Zonder publieke leiding van het Kremlin probeerden veel regeringsgezinde commentatoren maandag de aanval in Dagestan af te schilderen als onderdeel van het bredere, eenzame conflict van Rusland met de vage, schimmige krachten van een vijandige wereld. Dit verhaal van nationale opoffering is sinds de invasie van Oekraïne steeds gangbaarder geworden in het Rusland van Poetin.

“We begrijpen wie er achter deze terroristische daden zit”, zei Sergei Melikov, de topfunctionaris van Dagestan, tegen de bewoners, zonder te specificeren wie de daders waren. Hij maakte een vergelijking tussen de slachtoffers van de aanval en Russische soldaten die in Oekraïne vochten, waarbij hij zei dat ze met dezelfde naamloze vijand te maken hadden.
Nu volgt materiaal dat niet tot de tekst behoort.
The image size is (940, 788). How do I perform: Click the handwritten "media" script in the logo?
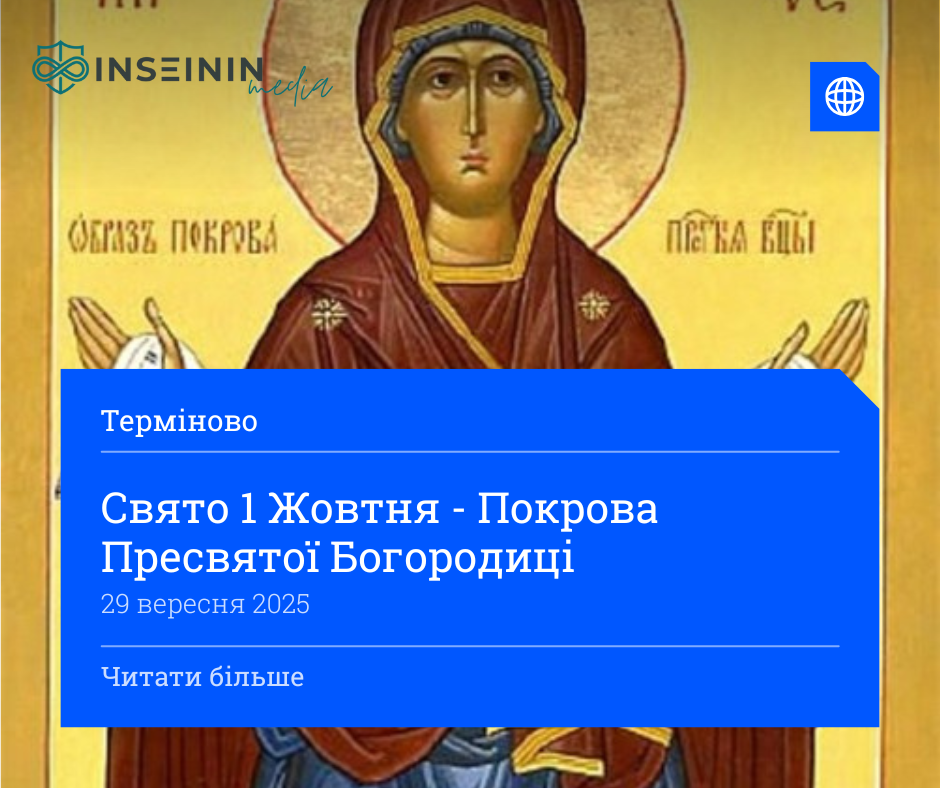[290, 87]
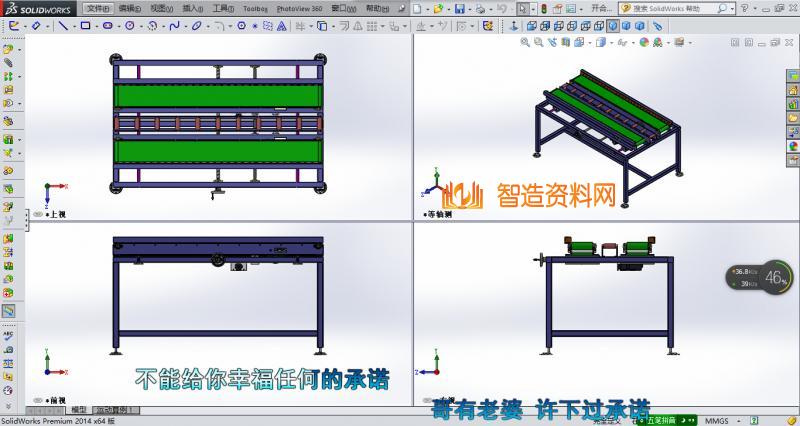Choose the Spline sketch tool
This screenshot has height=426, width=800.
[x=173, y=24]
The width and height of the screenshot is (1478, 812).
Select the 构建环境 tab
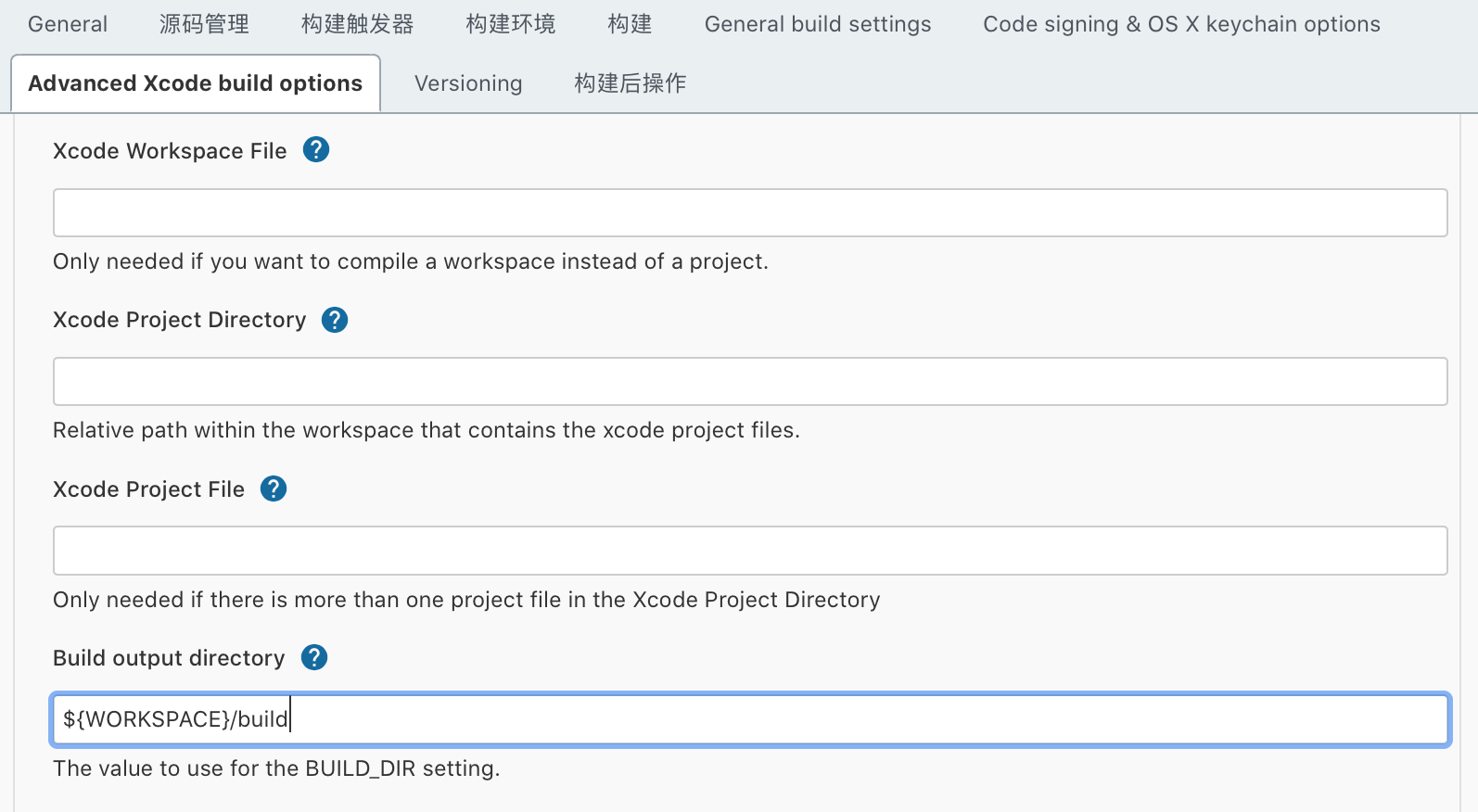(x=510, y=24)
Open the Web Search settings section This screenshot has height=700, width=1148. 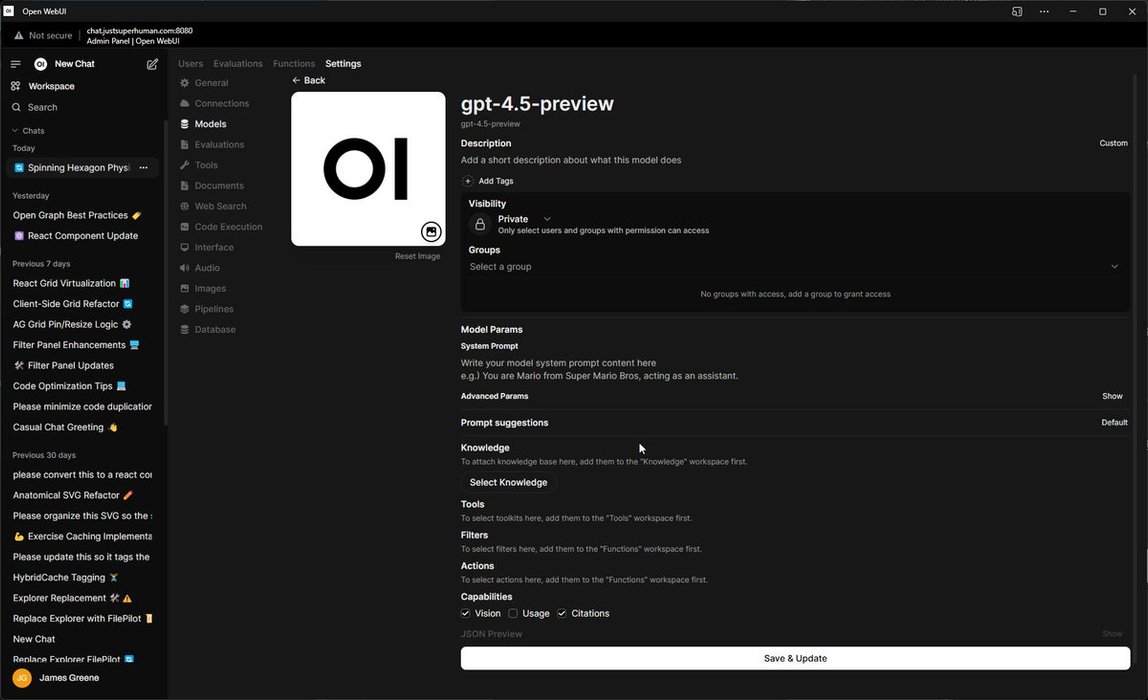click(x=220, y=206)

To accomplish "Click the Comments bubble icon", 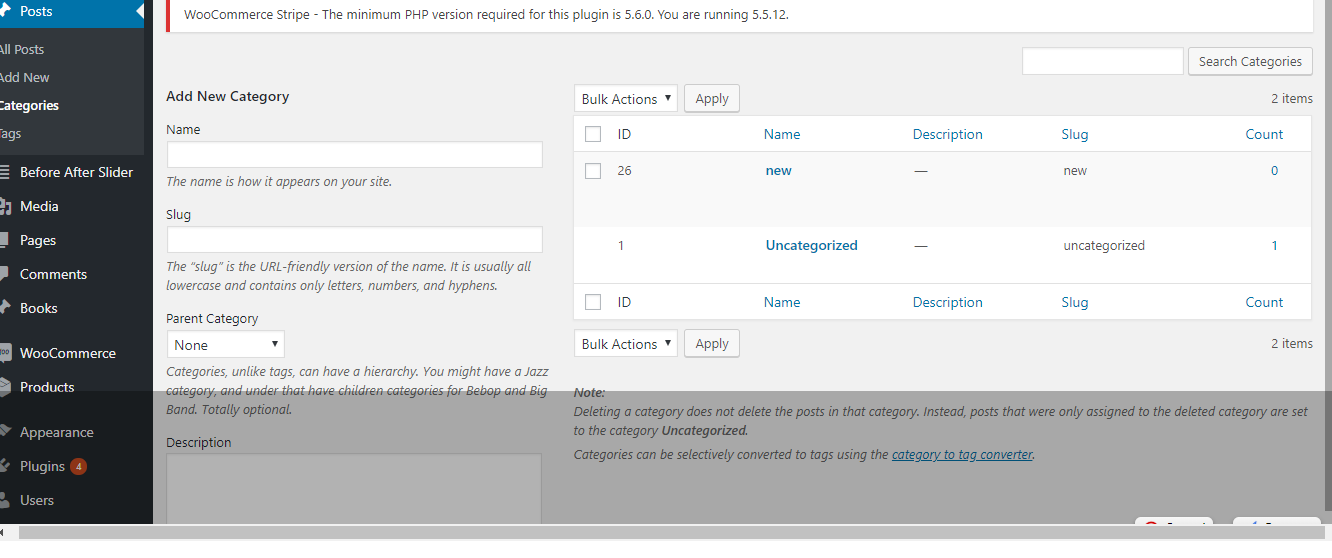I will point(4,274).
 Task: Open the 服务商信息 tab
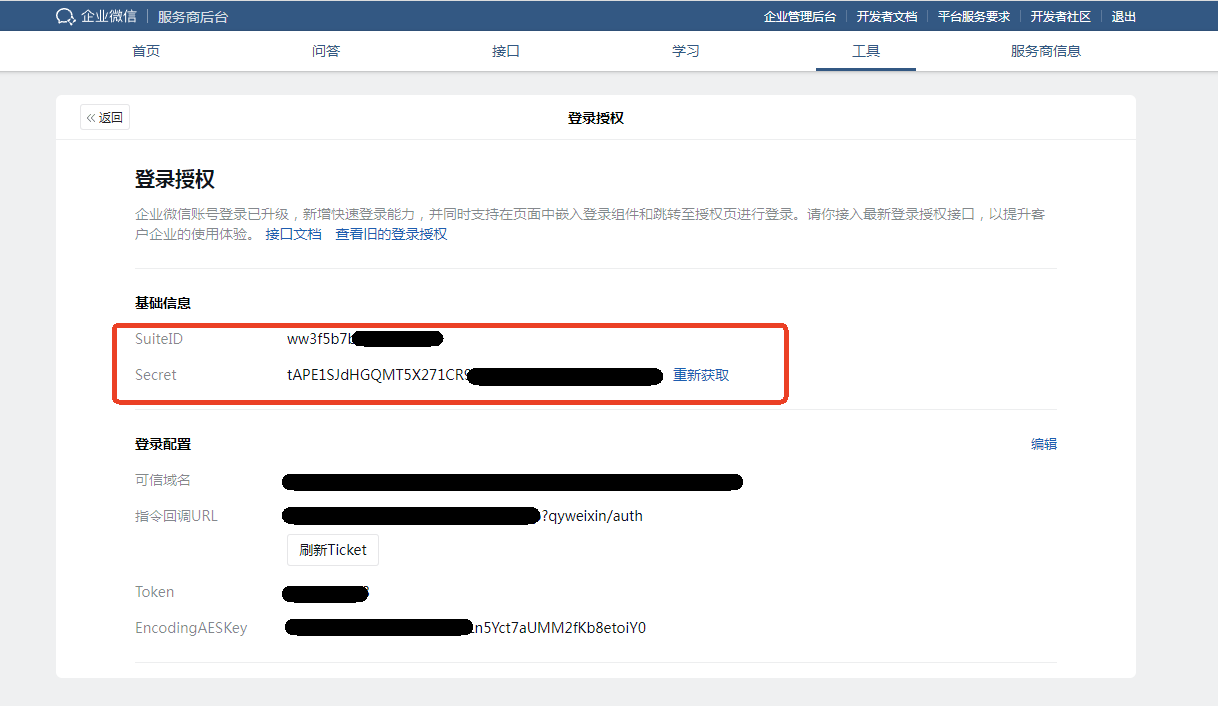click(x=1046, y=51)
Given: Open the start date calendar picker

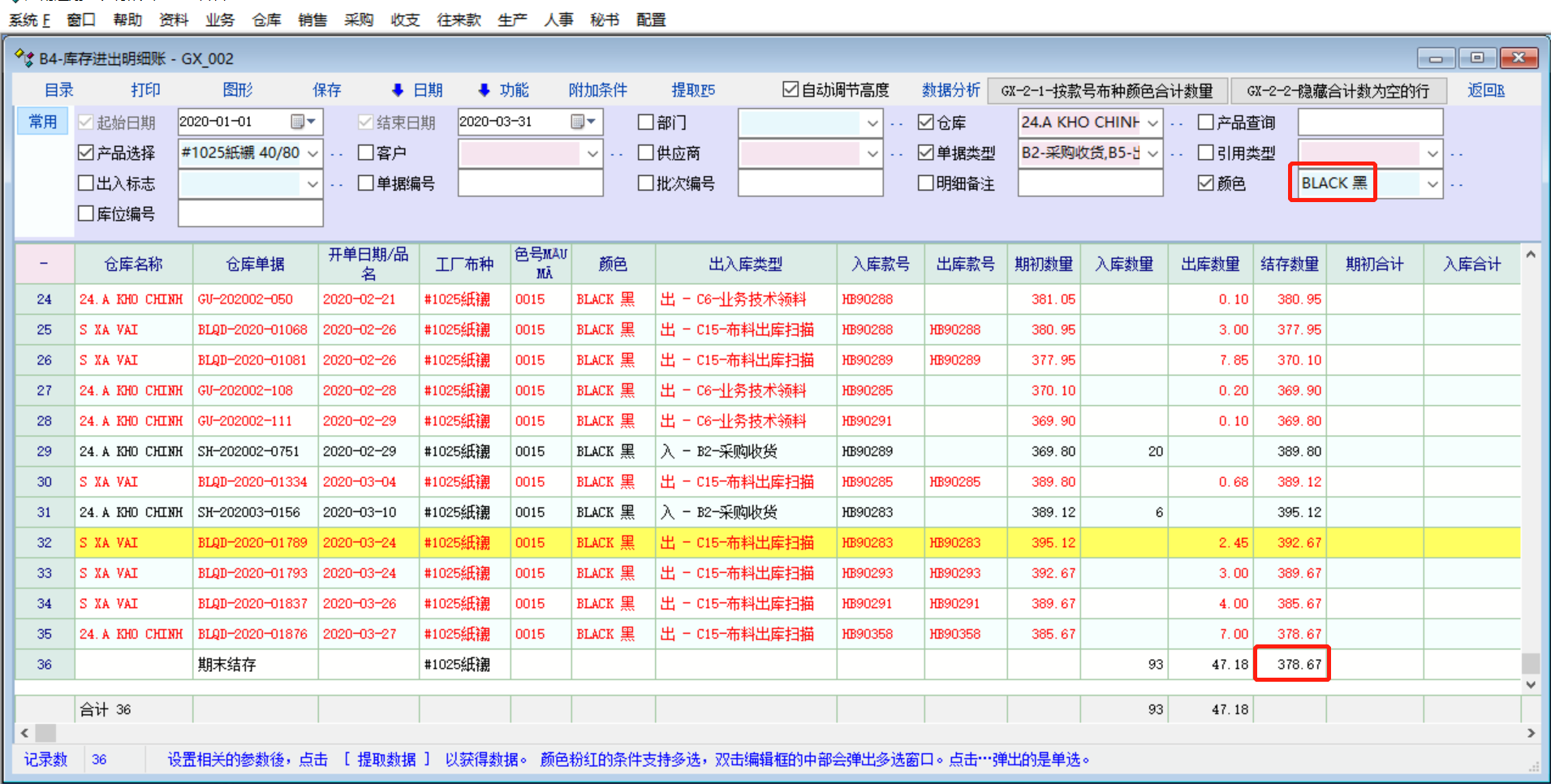Looking at the screenshot, I should click(303, 122).
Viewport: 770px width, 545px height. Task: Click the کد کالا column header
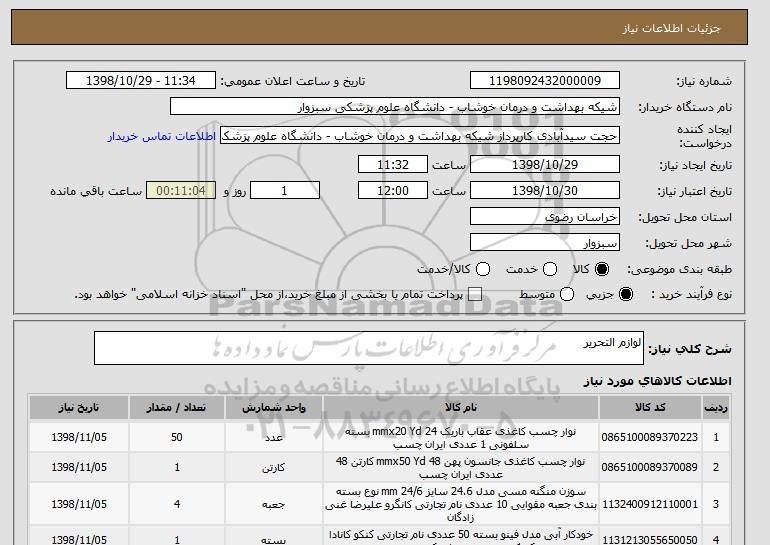pyautogui.click(x=650, y=408)
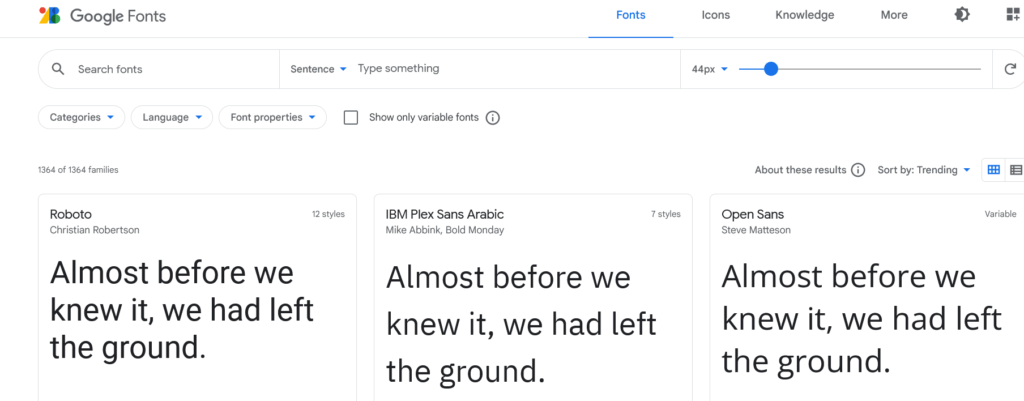
Task: Expand Font properties filter
Action: (x=273, y=118)
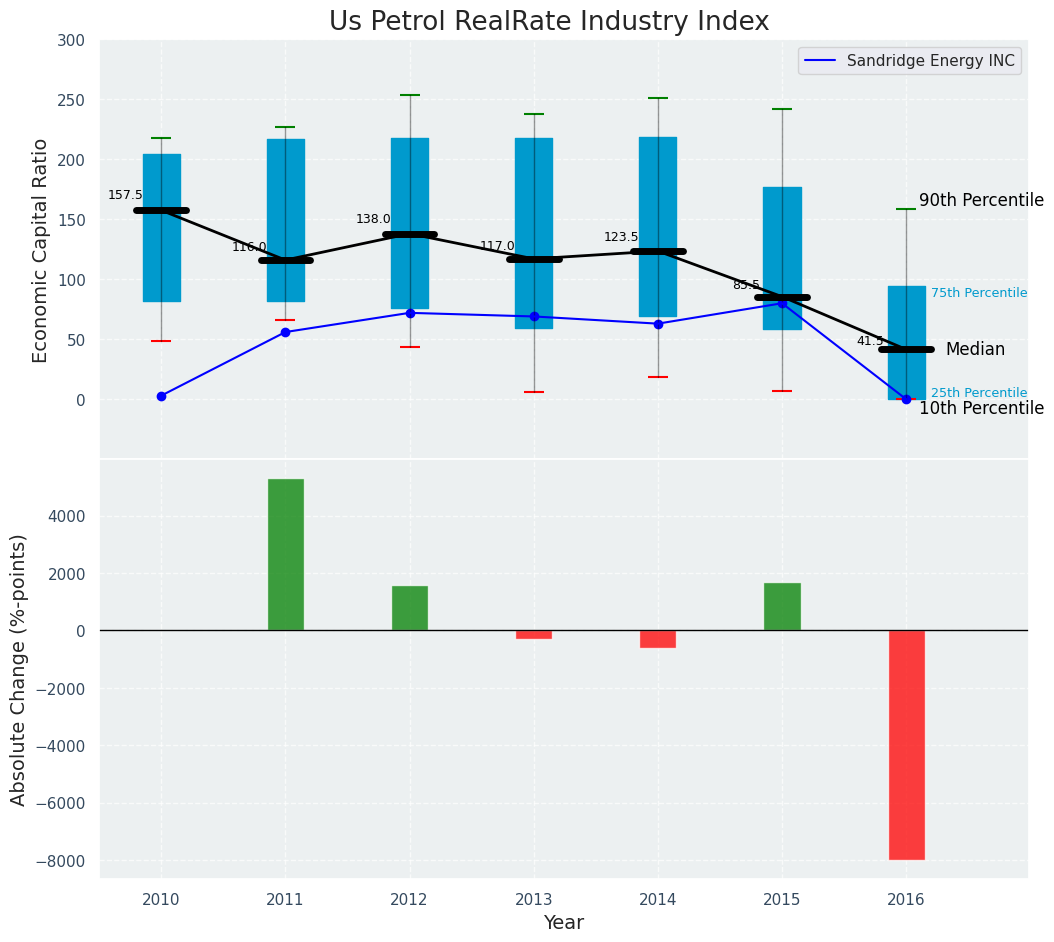Screen dimensions: 1054x942
Task: Click the tall green 2011 change bar
Action: coord(285,555)
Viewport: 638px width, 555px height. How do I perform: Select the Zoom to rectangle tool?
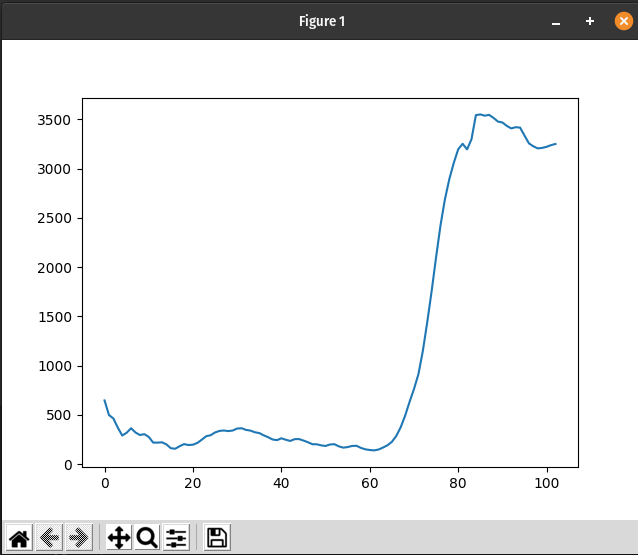(x=147, y=538)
“We moeten begrijpen dat de oorlog ons huis is binnengedrongen”, voegde de heer Melikov eraan toe.

De geschiedenis van terroristisch geweld in de Noord-Kaukasus maakt het echter moeilijk voor de autoriteiten om de aanslagen van zondag te wijten aan een vage, verenigde externe vijand, zegt Alexander Baunov, een politiek analist bij het Carnegie Russia Eurasia Center, een in Berlijn gevestigde denktank. .

“Wat we zien is de laatste episode waarin het Russische regime op een grote verscheidenheid aan plaatsen de controle verliest”, schreef Baunov maandag in de berichtenapp Telegram. “Plaatsen die voor de overheid zelf vaak onverwacht zijn.”

Oleg Matsnev En Anton Trojanovski bijgedragen aan de berichtgeving.